§ Exercise brief
Copy every line of the data below exactly as given, except for the pictures.

§ Saved entries
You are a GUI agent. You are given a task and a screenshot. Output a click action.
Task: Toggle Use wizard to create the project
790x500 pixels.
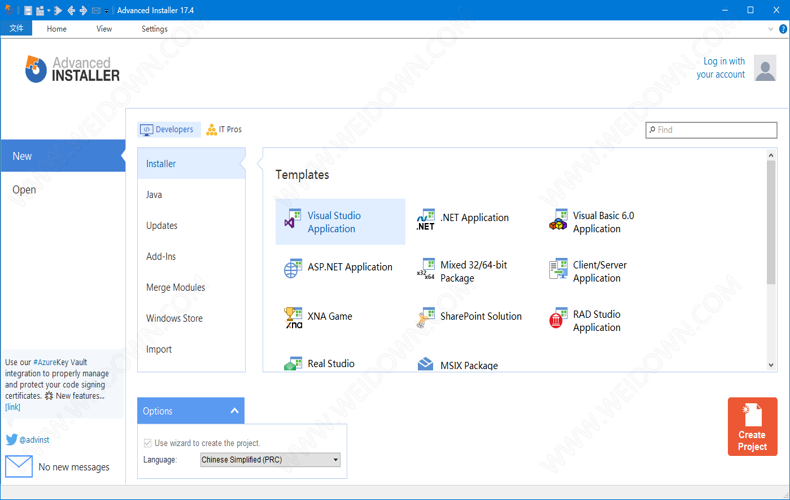coord(149,443)
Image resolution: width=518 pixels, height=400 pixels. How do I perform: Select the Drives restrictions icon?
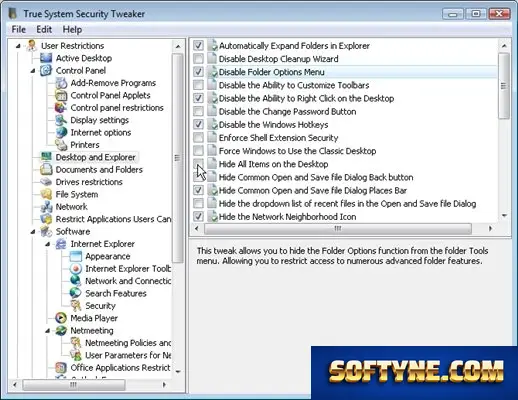[x=46, y=182]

§ Exercise response
You are a GUI agent. You are given a task and a screenshot. Output a click action.
Task: Toggle Use wizard to create the project
790x500 pixels.
coord(149,443)
Image resolution: width=518 pixels, height=400 pixels. How do I perform: Select the Drives restrictions icon?
[x=46, y=182]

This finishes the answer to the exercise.